Sharon Negri will never forget the first time she saw a mountain lion. As Sharon and her family floated peacefully down the Flathead River in Montana, their rubber raft approached a solitary mountain lion lounging on the riverbed. The mountain lion sat there for about half a minute, looking at the boat full of visitors. Then it bounced off into a brush. “It was an exhilarating moment,” she explains to me, “to see the magnificent animal sitting in the bright green grass. It gave me the energy to keep going.”

Sharon Negri
Sharon Nergri

The experience on Flathead River reaffirmed her conviction that carnivores can co-exist peacefully with humans. As the founder and director of WildFutures, Sharon works to bring biologists and conservationists together in a groundbreaking coalition that attempts to overcome the notion that carnivores are mere threats to human safety. In the PBS-aired film On Nature’s Terms (2001), WildFutures worked with award-winning producer John de Graaf to illustrate the various ways in which ordinary Americans have learned to co-exist with carnivores. Beyond showing breathtaking footage of predators in their natural habitat, the film reassures us that many people are willing to risk living with wolves, cougars, and bears. More people die per year at the mercy of domesticated animals than from wild predator attacks.
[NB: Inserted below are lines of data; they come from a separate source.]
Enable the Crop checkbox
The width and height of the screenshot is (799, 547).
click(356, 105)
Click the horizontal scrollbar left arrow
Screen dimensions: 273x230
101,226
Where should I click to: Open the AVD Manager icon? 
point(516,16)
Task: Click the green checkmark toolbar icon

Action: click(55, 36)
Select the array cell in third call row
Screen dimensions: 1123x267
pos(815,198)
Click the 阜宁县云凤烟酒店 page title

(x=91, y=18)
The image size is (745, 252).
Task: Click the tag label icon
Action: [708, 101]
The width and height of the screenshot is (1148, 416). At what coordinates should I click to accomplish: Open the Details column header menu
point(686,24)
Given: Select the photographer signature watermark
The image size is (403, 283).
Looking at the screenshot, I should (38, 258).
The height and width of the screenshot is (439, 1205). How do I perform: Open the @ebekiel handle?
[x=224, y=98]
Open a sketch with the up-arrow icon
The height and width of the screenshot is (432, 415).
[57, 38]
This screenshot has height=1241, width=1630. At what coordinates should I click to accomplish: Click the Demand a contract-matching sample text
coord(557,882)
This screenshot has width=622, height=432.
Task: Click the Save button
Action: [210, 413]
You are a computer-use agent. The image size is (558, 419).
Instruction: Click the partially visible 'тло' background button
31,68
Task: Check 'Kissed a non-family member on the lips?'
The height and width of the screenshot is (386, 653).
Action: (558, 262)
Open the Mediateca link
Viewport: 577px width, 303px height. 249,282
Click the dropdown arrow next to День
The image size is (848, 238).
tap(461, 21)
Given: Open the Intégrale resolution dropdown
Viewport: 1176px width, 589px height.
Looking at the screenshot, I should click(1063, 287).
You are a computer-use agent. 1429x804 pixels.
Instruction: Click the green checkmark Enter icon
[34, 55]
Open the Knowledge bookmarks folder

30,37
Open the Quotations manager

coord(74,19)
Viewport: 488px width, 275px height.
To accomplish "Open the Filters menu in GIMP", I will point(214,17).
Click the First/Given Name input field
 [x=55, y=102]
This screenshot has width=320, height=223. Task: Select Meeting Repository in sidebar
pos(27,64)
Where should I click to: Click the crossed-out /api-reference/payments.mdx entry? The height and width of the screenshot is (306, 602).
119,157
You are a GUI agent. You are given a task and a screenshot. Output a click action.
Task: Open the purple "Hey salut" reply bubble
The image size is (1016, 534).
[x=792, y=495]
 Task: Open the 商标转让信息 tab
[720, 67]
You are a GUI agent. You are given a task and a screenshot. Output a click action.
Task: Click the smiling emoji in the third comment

Sharon has always had a fascination with wild places and wild things. “There’s something innate, something wild in us that wants to have our feet on the earth,” Sharon tells me. Her voice is soft, her tone passionate. Here is a woman who personifies the oxymoronic wildness and peacefulness inherent in the carnivores to which she dedicates her life.

Action creates change. The daughter of a legislator, Sharon has understood this well since childhood. When she traveled around the world after college, she was appalled by the myriad ways in which animals are being unnecessarily exploited, like the slaughter of elephants in Africa. Returning home with a staunch determination to help wildlife, she realized that the same types of problems happened in her own backyard.

WildFutures was formally adopted as a project of Earth Island Institute in 2000, but the relationship goes back a decade. EII’s ability to open doors for beginning projects was instrumental to WildFutures’ growth.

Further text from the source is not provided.